The word [scholarly], I think, connotes a quality of completeness: at the lowest level, complete literacy (never a colon where a comma should be); complete, though not redundant documentation; complete accuracy even with reference to matters not crucial to the main argument, and, together with all this, a sense that the writer’s knowledge of material at the fringe of the thesis is as sound as his or her knowledge of the core material.
Exactly what I like in Nuttall, although he could just be giving the impression of being sound without really being, and I do not know enough to be sure. Though just as I was contemplating flinging myself in the river so that Nuttall could teach me classics in heaven, he said:
It will be said that I am describing the literary canon, which has been shown to be an instrument of oppression. I would have had none of that then and I will have none of it now.

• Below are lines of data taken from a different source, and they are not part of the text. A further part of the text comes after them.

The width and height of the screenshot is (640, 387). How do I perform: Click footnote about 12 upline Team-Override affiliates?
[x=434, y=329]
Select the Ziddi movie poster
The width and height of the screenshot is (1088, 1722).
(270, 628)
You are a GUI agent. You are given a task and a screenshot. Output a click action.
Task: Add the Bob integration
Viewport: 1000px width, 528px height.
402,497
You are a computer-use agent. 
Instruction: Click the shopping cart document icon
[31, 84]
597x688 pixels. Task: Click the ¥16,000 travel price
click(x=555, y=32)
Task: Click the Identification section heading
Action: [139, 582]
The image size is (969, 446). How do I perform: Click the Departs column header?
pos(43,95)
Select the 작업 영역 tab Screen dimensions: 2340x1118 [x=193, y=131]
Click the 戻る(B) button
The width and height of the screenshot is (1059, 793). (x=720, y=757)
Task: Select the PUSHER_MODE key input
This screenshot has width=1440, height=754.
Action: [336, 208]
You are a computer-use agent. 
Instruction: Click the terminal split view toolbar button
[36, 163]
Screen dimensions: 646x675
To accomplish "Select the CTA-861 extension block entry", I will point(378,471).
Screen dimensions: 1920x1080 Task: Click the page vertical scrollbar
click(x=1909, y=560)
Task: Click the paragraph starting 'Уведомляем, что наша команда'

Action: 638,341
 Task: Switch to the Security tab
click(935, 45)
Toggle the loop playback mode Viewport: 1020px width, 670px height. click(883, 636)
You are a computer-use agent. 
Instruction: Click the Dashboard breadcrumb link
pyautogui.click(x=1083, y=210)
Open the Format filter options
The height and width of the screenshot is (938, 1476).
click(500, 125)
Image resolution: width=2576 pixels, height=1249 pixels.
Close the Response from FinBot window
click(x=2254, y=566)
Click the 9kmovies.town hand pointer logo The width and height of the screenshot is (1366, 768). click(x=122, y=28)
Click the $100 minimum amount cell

Come on, dude. At least give some respect to the arguments of the people who are completely unrepresented in and disempowered by the literary canon. You are part of a privileged group, and the literary canon hasn’t been an instrument of oppressing you. Hrmph. But apart from this, I think A.D. Nuttall is very, very brilliant and interesting. He talked briefly about a Greek writer called Diogenes Laertius, who wrote gossipy, bitchy lives of philosophers and bad poets, so y’all should expect to be hearing from me pretty soon about that.